Used to be that agent = LLM + scaffold/harness/loop/whatever.

eudoxus•1w ago
I think some of the distinction here is that the more recent "bare LLMs" have been more purpose built, augmented with "agent" specific RL, and in general more fine tuned for the requirements of "agents". Things such as specific reasoning capabilities, tool calling, etc.

These all make the "bare LLMs" better suited to be used within the "agent" harness.

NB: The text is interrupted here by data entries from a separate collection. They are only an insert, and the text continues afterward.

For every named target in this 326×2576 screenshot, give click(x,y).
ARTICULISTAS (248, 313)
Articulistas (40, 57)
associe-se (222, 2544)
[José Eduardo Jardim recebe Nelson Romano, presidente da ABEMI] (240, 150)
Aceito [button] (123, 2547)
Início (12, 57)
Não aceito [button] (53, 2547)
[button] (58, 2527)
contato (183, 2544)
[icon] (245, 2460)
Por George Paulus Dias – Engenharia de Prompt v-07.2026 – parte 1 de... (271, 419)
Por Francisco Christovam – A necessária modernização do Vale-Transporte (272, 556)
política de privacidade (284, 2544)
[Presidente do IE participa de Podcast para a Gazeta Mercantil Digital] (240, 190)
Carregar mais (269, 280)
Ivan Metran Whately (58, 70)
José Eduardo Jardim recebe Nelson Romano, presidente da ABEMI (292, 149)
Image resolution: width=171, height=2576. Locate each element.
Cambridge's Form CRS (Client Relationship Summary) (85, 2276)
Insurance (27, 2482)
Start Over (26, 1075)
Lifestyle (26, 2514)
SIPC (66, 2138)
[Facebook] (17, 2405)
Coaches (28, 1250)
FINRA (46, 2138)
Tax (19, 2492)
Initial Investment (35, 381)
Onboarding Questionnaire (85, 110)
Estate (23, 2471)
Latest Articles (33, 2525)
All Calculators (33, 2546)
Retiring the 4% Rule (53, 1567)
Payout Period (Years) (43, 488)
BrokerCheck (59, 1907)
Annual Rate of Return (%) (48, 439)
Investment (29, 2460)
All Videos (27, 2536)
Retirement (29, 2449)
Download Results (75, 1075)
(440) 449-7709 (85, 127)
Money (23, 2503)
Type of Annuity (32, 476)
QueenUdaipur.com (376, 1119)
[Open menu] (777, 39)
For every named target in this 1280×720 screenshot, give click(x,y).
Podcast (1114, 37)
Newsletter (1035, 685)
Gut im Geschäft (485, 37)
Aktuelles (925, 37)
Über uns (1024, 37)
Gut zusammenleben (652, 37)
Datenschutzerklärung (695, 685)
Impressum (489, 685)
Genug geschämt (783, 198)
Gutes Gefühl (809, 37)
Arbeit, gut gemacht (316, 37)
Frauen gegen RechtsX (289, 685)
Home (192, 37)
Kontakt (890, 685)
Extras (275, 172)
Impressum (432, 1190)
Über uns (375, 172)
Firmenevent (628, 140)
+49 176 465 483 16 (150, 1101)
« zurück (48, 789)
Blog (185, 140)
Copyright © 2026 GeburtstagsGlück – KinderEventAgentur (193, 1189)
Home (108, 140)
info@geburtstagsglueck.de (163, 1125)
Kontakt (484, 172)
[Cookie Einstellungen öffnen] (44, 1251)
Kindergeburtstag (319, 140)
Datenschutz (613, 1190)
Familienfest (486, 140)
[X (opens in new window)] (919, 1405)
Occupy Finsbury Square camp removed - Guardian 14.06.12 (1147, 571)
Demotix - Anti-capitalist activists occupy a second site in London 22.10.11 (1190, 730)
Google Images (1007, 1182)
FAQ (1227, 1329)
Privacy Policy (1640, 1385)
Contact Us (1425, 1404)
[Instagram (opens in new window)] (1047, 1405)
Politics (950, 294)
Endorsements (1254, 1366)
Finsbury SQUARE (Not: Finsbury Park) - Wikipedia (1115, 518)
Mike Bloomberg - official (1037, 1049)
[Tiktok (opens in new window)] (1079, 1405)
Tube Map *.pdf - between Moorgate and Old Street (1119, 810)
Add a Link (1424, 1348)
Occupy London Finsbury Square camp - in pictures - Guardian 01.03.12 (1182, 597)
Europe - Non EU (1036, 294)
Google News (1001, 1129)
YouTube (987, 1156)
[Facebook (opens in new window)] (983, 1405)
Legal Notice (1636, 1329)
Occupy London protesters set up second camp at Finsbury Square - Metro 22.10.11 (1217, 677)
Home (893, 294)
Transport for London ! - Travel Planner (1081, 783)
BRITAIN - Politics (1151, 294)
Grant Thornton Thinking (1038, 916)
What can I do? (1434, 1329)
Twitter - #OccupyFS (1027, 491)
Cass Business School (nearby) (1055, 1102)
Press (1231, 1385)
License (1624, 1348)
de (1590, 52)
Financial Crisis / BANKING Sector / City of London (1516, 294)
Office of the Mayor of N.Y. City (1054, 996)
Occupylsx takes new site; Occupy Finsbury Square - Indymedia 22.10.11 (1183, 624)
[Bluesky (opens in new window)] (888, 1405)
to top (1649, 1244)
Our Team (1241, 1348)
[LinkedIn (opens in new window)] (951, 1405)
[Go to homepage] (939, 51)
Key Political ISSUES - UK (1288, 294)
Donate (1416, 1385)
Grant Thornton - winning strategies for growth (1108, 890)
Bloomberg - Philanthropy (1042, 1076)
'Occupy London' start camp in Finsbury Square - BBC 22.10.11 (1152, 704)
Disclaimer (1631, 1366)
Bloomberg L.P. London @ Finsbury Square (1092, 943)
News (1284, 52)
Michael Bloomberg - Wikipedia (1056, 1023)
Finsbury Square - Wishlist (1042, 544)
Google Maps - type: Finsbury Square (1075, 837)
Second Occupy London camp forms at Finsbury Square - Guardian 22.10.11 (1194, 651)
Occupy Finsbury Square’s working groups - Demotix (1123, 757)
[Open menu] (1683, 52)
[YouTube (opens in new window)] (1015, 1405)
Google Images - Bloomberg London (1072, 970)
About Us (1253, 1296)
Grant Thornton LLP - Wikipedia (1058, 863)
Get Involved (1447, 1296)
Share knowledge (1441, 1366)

I think the more accurate term would be "agentic LLMs" instead of calling them "agents" outright. As to why its the case now, probably just human laziness and colloquialisms.

fassssst•1w ago
Yes, the post training is the special sauce.
cjonas•1w ago
My definition of agent has always been an LLM with "effectful" tools, run in a loop where the LLM gets to decide when the task is complete. In other words, an LLM with "agency".
d4rkp4ttern•1w ago
This is exactly how I think of it. An agent has three elements: intelligence (LLM), autonomy (loop) and tools to do anything interesting/useful.
bob1029•1w ago
GPT 5.2 in a simple while loop runs circles around most things right now. It was released barely a month ago and many developers have been on vacation/hibernating/etc. during this time.

I give it 3-4 more weeks before we start to hear about the death of agentic frameworks. Pointing GPT5+ at a powershell or C#/Python REPL is looking way more capable than wiring up a bunch of domain-specific tools. A code-based REPL is the ultimate tool. You only need one and you can force the model to always call it (100% chance of picking the right tool). The amount of integration work around Process.Start is approximately 10-15 minutes, even if you don't use AI assistance.

d4rkp4ttern•1w ago
Yes this “REPL/CLI is all you need” realization is exactly what’s behind the wild success of Claude Code and derivative CLI coding agents.